▶ **What to produce**
Once you find the line with "This screenshot has height=649, width=1905." in the entries below, return exactly every line from it through the line with "Task: Select the Résolution field showing 72".

[Collected data]
== Segment start ==

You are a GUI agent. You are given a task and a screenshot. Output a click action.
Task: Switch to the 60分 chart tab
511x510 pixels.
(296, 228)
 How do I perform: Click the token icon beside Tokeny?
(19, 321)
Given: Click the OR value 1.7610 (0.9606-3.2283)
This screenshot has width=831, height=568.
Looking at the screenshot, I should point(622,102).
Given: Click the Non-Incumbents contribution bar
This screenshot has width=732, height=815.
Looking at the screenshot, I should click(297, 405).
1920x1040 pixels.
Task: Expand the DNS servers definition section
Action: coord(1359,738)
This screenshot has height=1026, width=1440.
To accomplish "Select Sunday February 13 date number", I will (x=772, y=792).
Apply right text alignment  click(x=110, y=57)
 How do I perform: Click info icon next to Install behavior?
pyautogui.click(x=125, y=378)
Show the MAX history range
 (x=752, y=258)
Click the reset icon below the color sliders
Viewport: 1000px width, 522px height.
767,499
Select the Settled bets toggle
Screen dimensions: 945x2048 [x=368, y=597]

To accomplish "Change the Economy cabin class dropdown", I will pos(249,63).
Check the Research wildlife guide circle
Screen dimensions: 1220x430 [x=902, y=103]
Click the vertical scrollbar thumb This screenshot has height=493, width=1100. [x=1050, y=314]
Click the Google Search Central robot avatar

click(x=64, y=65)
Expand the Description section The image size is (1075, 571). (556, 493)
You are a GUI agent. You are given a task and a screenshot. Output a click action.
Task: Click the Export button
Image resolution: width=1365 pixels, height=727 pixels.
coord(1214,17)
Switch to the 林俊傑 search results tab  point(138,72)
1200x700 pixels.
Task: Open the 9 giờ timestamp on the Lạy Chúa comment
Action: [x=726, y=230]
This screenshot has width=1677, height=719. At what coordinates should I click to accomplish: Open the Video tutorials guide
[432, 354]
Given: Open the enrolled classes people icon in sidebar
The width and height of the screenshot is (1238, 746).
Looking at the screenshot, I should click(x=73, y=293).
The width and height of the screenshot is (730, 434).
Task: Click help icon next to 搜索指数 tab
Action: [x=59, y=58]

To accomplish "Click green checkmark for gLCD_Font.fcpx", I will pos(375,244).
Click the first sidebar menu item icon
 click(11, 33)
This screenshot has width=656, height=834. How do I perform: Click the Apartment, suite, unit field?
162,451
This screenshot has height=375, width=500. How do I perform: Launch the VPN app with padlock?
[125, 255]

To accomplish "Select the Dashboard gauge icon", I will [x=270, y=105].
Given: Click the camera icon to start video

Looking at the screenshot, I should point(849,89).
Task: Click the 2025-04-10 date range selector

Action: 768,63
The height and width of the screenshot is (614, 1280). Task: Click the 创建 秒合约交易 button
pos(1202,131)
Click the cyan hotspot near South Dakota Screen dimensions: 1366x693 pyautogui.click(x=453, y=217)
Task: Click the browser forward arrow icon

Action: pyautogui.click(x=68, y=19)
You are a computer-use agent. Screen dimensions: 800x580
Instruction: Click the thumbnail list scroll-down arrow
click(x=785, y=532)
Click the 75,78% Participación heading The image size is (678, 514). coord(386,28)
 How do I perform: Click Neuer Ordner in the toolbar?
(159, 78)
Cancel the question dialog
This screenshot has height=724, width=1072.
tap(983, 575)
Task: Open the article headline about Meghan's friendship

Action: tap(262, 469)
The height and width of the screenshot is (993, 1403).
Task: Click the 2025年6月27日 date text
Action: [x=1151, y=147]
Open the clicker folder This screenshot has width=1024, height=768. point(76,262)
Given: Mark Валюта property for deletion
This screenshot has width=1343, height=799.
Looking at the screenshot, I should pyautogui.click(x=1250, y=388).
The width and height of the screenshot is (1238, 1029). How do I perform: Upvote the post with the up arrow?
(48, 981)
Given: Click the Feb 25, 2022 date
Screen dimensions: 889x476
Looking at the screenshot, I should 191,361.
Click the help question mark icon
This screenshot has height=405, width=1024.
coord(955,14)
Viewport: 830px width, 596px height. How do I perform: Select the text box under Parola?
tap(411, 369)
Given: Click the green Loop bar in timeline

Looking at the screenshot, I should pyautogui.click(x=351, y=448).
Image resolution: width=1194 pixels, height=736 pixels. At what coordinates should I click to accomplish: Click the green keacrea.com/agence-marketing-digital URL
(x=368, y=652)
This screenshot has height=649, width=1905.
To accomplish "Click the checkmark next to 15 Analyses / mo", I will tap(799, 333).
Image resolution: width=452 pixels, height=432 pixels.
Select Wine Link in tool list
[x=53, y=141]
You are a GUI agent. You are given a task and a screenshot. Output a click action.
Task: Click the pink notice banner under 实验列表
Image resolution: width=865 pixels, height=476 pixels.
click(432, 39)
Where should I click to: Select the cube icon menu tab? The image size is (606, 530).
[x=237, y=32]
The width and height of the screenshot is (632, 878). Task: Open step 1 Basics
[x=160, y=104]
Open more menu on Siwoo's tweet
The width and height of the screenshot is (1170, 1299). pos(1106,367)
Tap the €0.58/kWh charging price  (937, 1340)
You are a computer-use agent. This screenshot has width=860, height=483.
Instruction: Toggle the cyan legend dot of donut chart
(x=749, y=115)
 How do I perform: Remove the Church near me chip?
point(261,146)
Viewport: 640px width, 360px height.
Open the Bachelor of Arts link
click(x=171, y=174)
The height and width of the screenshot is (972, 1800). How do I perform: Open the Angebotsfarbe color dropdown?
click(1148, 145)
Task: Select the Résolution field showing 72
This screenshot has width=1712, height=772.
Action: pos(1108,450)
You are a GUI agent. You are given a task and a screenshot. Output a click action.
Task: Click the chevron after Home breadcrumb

== Segment end ==

▶ **Output for this task**
This screenshot has height=649, width=1905.
To accomplish "Click the checkmark next to 15 Analyses / mo", I will tap(799, 333).
Image resolution: width=452 pixels, height=432 pixels.
Select Wine Link in tool list
[x=53, y=141]
You are a GUI agent. You are given a task and a screenshot. Output a click action.
Task: Click the pink notice banner under 实验列表
Image resolution: width=865 pixels, height=476 pixels.
click(432, 39)
Where should I click to: Select the cube icon menu tab? The image size is (606, 530).
[x=237, y=32]
The width and height of the screenshot is (632, 878). Task: Open step 1 Basics
[x=160, y=104]
Open more menu on Siwoo's tweet
The width and height of the screenshot is (1170, 1299). pos(1106,367)
Tap the €0.58/kWh charging price  (937, 1340)
You are a computer-use agent. This screenshot has width=860, height=483.
Instruction: Toggle the cyan legend dot of donut chart
(x=749, y=115)
 How do I perform: Remove the Church near me chip?
point(261,146)
Viewport: 640px width, 360px height.
Open the Bachelor of Arts link
click(x=171, y=174)
The height and width of the screenshot is (972, 1800). How do I perform: Open the Angebotsfarbe color dropdown?
click(1148, 145)
Task: Select the Résolution field showing 72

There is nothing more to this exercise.